## [AIM OF THE EXERCISE]
Reproduce the following records word for word, beginning at the line that contains "Click the 최저" and stopping after the line that contains "Action: coord(261,198)".

## [DATA ROWS]

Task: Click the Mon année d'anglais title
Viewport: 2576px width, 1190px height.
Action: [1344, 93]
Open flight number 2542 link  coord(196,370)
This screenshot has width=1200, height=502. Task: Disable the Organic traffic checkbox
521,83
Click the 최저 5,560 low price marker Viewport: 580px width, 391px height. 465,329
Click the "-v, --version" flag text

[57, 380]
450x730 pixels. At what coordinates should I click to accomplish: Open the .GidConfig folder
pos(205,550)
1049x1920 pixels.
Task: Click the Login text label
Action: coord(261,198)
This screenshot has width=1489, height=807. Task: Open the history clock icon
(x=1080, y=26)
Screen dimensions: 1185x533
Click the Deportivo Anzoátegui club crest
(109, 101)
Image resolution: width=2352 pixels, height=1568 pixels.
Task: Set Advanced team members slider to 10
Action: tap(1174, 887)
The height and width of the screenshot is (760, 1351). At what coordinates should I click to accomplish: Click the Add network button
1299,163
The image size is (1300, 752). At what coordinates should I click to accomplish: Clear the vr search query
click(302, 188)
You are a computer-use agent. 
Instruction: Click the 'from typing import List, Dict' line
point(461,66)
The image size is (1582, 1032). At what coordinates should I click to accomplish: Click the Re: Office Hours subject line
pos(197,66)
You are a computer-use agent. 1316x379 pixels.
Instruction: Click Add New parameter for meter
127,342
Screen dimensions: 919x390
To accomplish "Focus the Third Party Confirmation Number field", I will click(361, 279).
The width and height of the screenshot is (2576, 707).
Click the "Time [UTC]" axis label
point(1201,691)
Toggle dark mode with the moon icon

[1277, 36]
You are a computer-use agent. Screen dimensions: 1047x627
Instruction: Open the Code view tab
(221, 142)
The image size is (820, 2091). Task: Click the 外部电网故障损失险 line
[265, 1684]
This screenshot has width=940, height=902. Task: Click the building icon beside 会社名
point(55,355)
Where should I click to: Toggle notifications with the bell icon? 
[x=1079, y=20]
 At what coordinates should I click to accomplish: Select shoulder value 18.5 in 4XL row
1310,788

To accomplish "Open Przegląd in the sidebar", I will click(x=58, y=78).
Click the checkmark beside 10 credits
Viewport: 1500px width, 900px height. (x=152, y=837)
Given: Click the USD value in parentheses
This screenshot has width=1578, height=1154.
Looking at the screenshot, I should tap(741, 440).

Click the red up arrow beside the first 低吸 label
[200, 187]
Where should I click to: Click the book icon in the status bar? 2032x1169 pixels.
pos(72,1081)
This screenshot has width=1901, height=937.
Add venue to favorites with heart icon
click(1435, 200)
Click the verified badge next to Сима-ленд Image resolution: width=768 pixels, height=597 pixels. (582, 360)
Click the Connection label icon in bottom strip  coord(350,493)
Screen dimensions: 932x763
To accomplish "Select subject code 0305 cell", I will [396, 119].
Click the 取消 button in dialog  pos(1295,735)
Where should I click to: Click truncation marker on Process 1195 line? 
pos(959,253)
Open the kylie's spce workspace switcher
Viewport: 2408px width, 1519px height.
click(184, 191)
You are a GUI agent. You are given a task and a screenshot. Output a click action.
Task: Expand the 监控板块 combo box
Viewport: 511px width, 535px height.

## [SOLUTION TO THIS TASK]
Click the 최저 5,560 low price marker Viewport: 580px width, 391px height. 465,329
Click the "-v, --version" flag text

[57, 380]
450x730 pixels. At what coordinates should I click to accomplish: Open the .GidConfig folder
pos(205,550)
1049x1920 pixels.
Task: Click the Login text label
Action: coord(261,198)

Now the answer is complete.